Wanting to actually make a difference instead of being a typical social media protester, Lorenza Izzo’s Justin character is one that has a desire to make changes in the world. Joining a group of other students wanting to help the rainforest, Justine and Co. are excited to do something, but a scary plane crash later, the remaining members of the group (including a good performance from MACHETE/Rob Zombie’s HALLOWEEN‘s Daryl Sabara) are taken by native cannibals, making way for quite the large of gory violence in the film’s second half.

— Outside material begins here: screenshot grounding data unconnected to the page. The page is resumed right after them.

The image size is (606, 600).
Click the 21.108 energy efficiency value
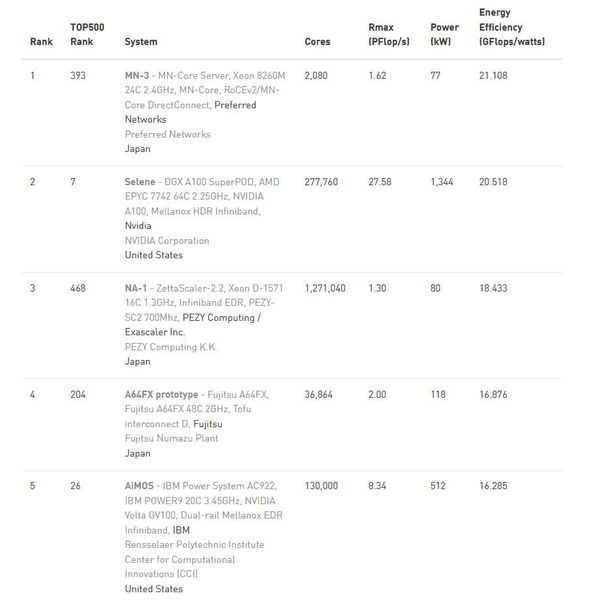point(495,75)
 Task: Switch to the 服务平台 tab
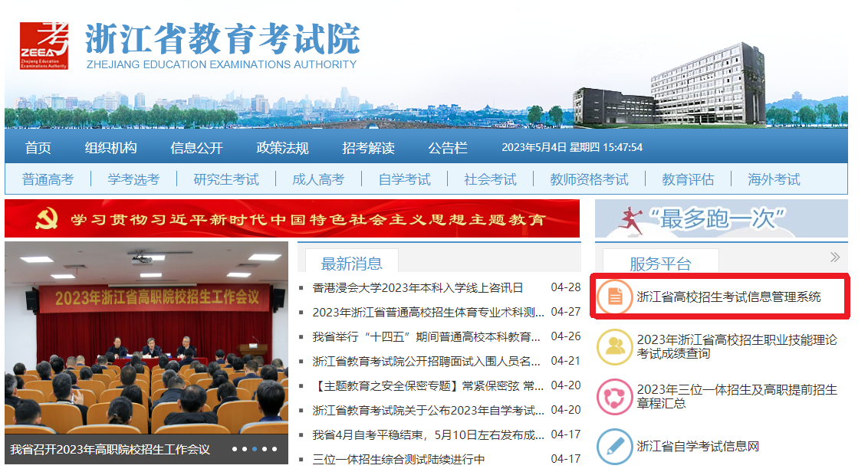coord(660,264)
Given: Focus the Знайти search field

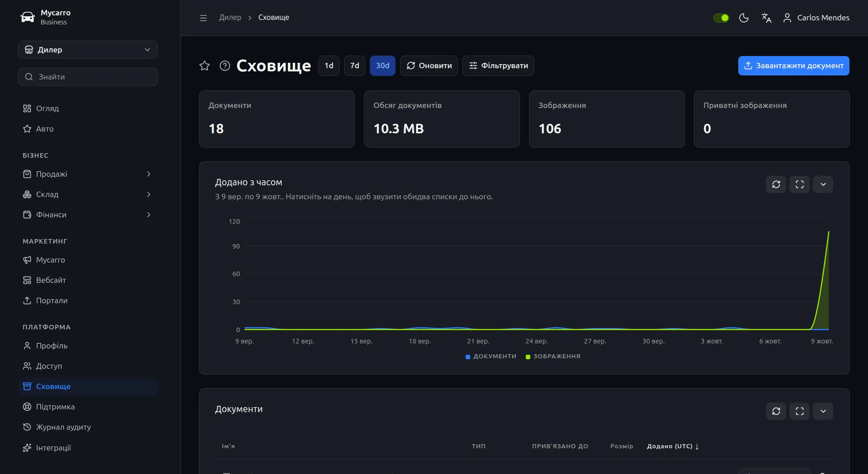Looking at the screenshot, I should (x=88, y=77).
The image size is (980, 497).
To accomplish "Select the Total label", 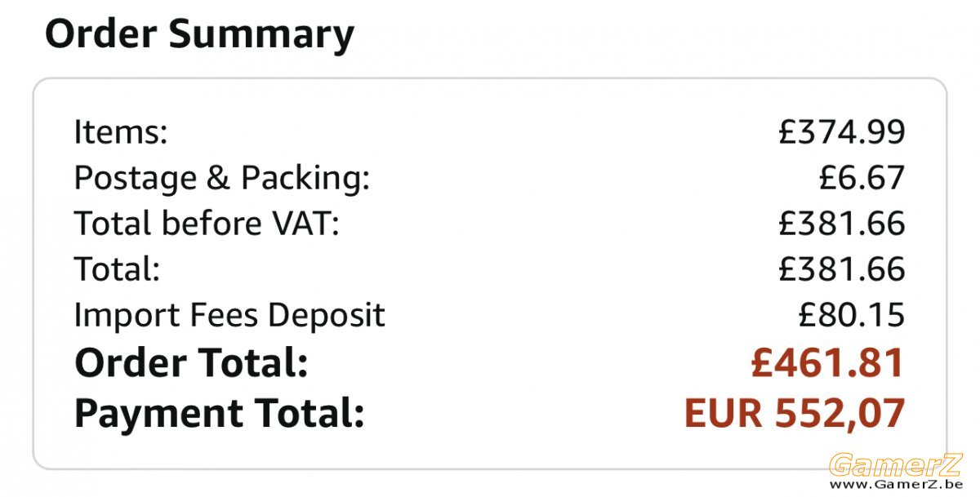I will 117,269.
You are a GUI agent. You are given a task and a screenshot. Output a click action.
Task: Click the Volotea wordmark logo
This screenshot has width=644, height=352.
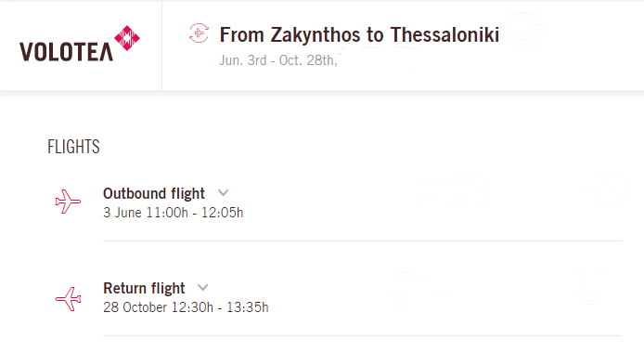click(66, 52)
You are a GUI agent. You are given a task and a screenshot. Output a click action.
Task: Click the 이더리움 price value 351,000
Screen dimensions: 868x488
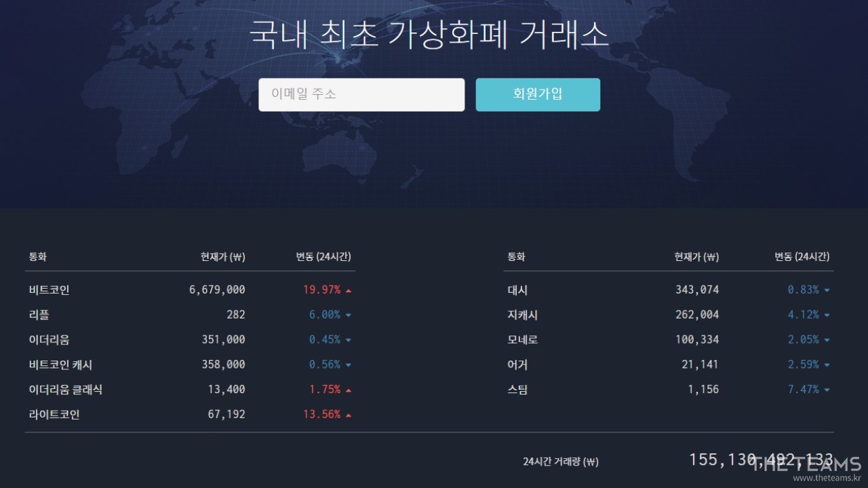click(x=223, y=340)
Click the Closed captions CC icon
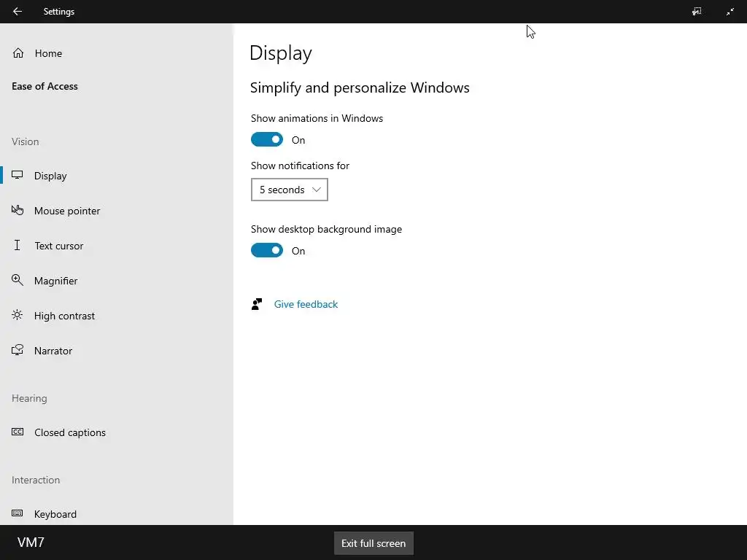747x560 pixels. coord(18,432)
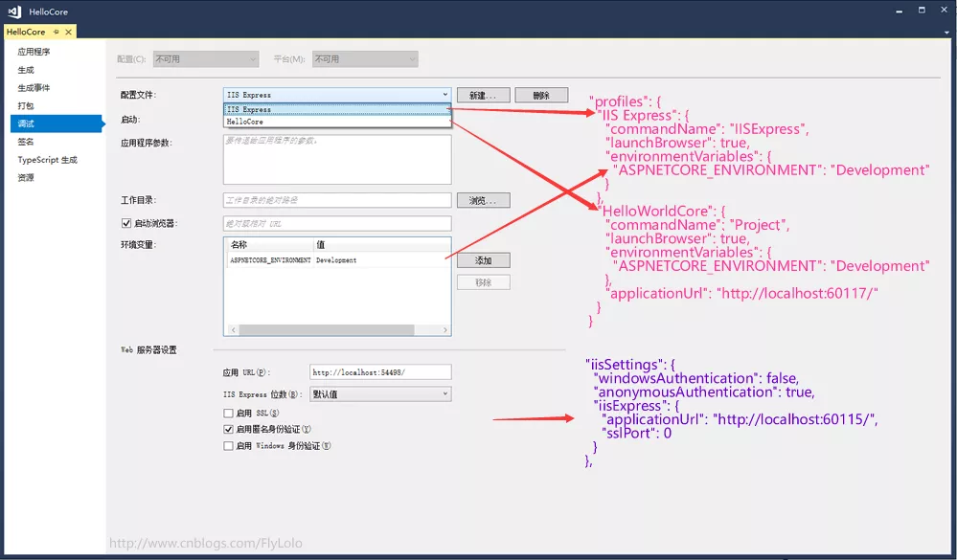
Task: Open the 应用程序 settings page
Action: (34, 51)
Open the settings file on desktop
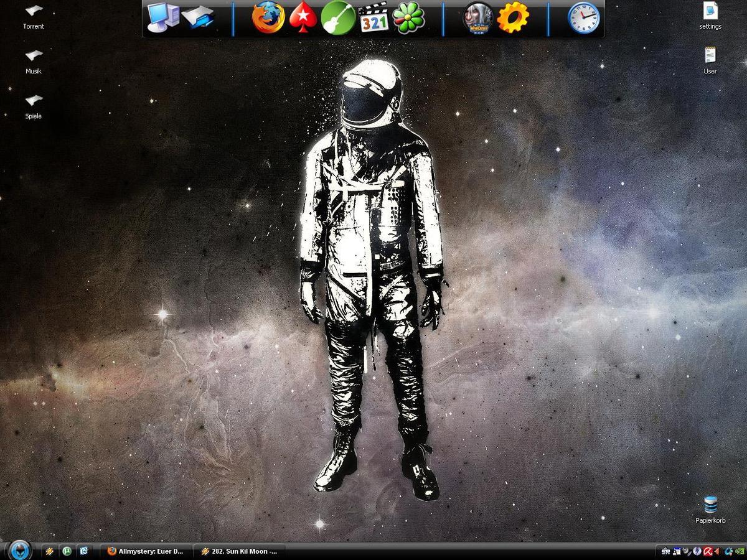747x560 pixels. pos(710,11)
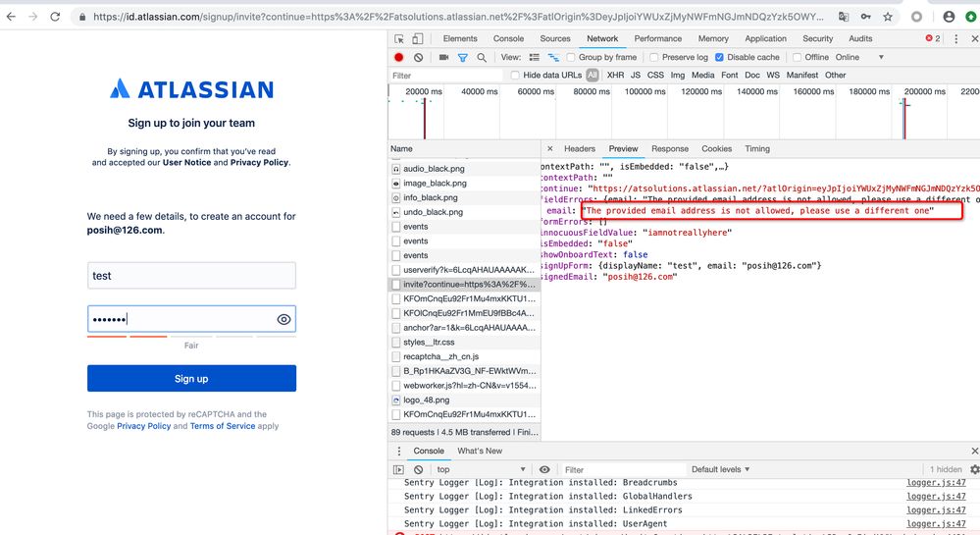Viewport: 980px width, 535px height.
Task: Check the Hide data URLs checkbox
Action: point(515,76)
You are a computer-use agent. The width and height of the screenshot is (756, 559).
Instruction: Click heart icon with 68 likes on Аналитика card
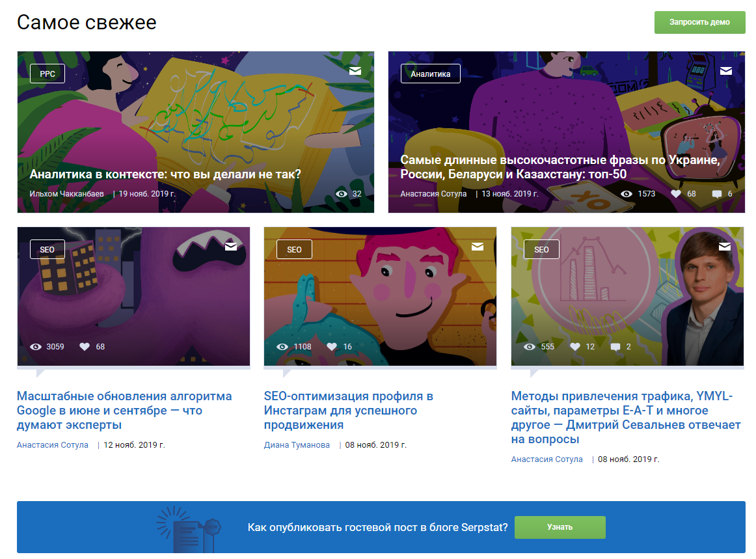coord(676,193)
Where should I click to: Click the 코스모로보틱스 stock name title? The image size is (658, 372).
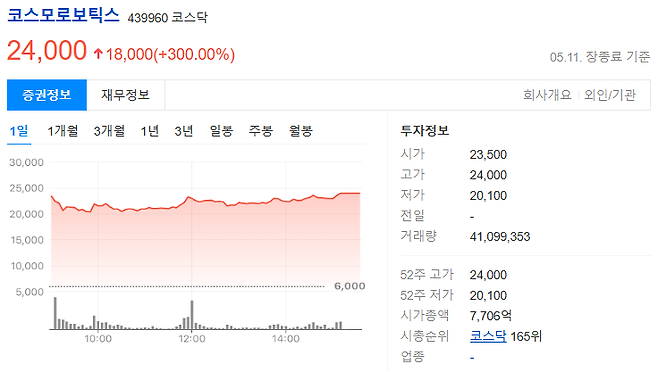pyautogui.click(x=63, y=16)
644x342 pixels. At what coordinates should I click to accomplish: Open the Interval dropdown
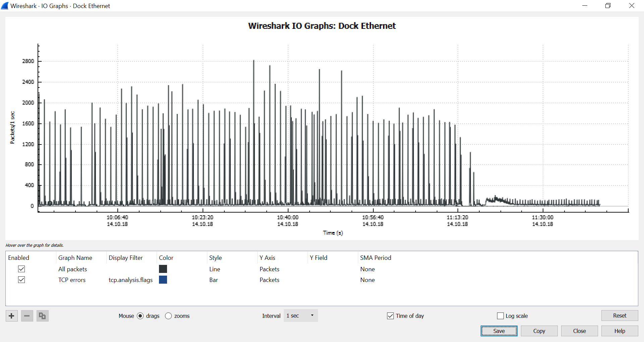coord(301,316)
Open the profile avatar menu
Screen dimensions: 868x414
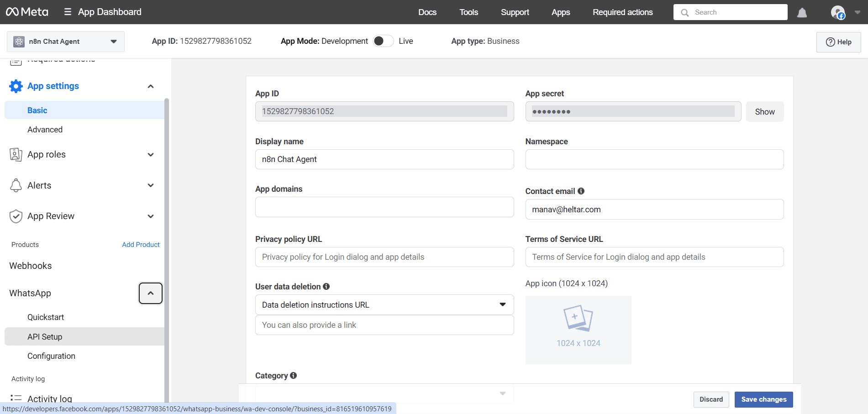838,12
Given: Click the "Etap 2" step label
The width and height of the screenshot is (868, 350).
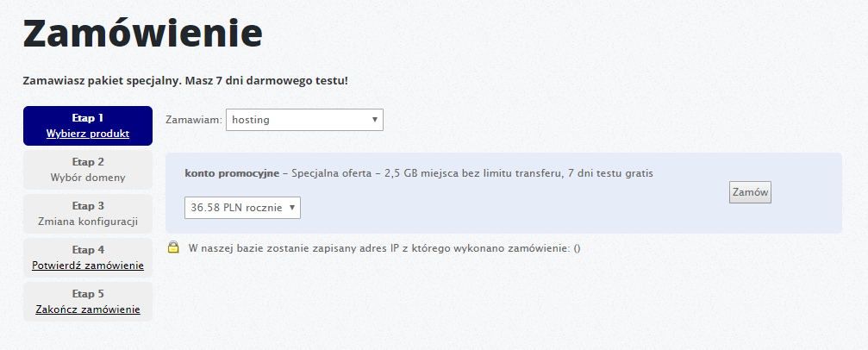Looking at the screenshot, I should coord(88,162).
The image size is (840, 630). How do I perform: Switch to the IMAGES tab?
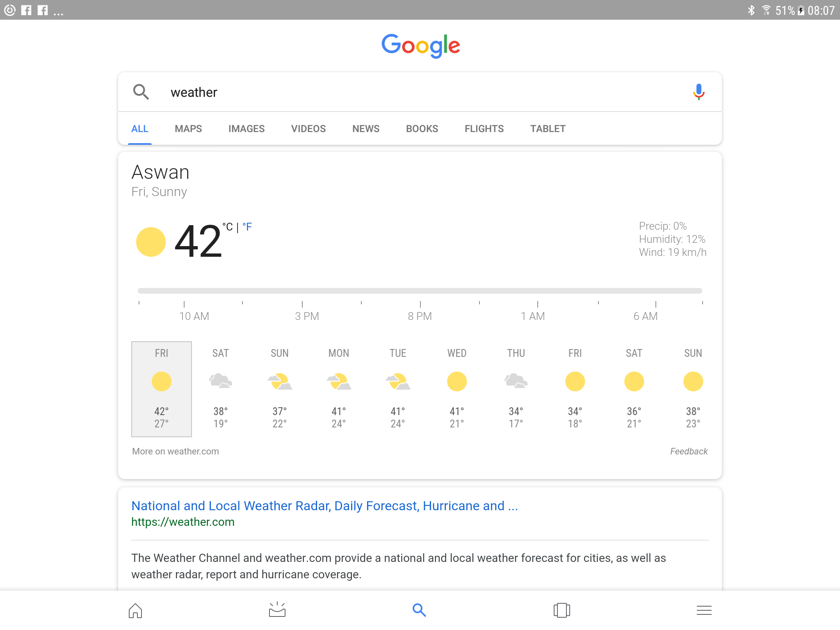[247, 129]
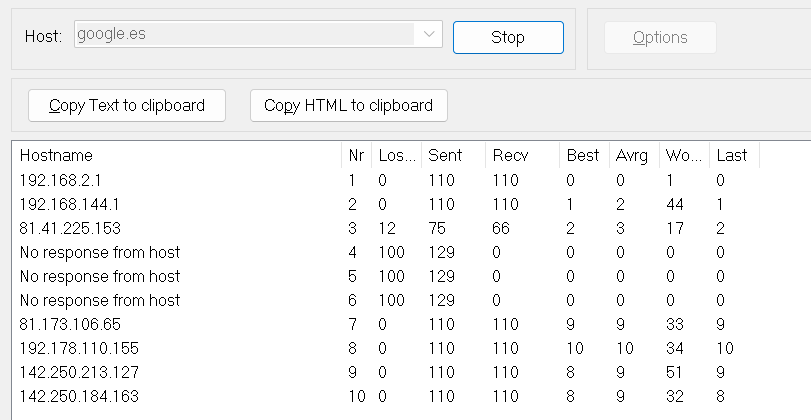Click the Worst column header
Viewport: 811px width, 420px height.
(683, 156)
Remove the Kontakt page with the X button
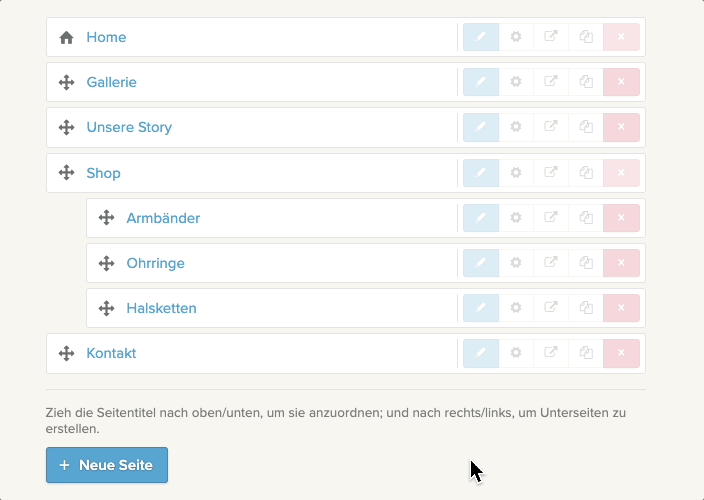This screenshot has width=704, height=500. pos(621,353)
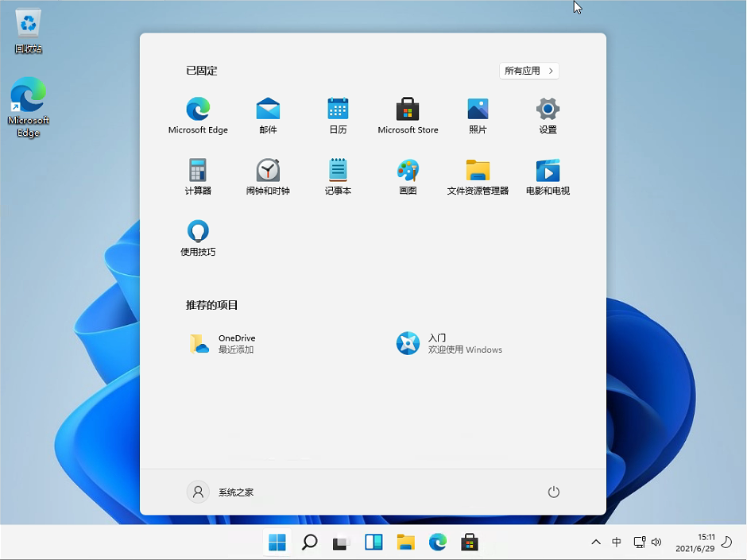Image resolution: width=747 pixels, height=560 pixels.
Task: Click the power button in Start menu
Action: pyautogui.click(x=554, y=492)
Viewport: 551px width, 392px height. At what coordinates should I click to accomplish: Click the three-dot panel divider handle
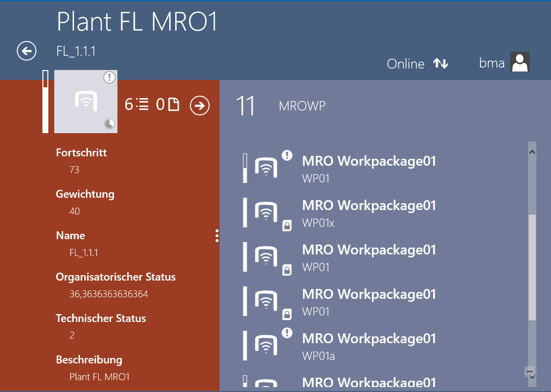coord(217,236)
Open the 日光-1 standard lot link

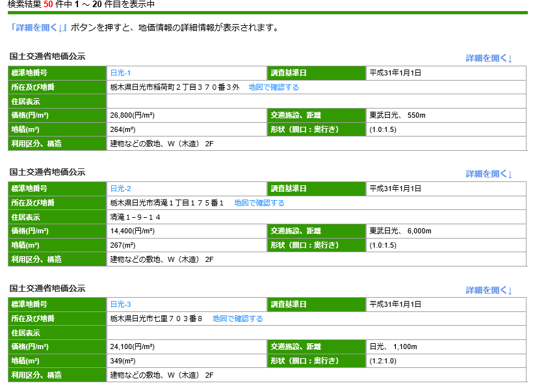click(120, 73)
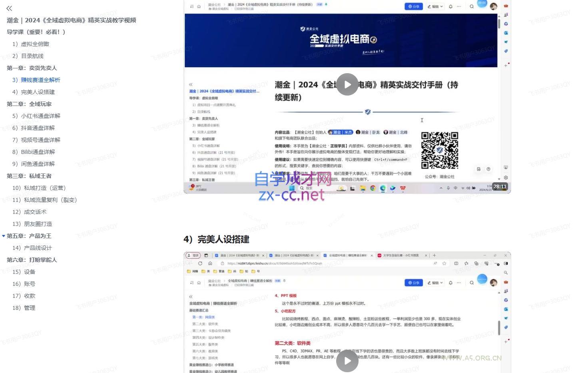
Task: Expand the 编辑 (Edit) dropdown arrow
Action: tap(442, 7)
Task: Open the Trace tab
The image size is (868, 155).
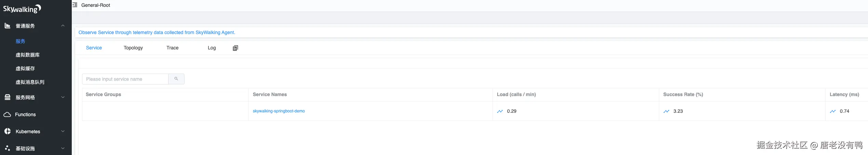Action: pyautogui.click(x=173, y=48)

THE GREEN INFERNO is a film that’s very unfortunate, due to the fact that it LOOKS good and has good performances from everybody involved, but lacks a decent script that would make you care about any of them. Sure, it can be argued that CANNIBAL HOLOCAUST suffered from the same thing, and yes, that film is very much based on making you want to vomit, but the lack of character development in Roth’s film makes it unbearable at times. It’s a classic case of good actors doing their best in a movie that’s not very good. You want to root for the film’s protagonists, but ultimately can’t bring yourself to be on board with the film and what it’s trying to convey. There’s only so many times you can see limbs ripped off, ribcages opened, and people crapping their pants, before deciding to tap out, not because of the violence, but because of the immaturity of the film.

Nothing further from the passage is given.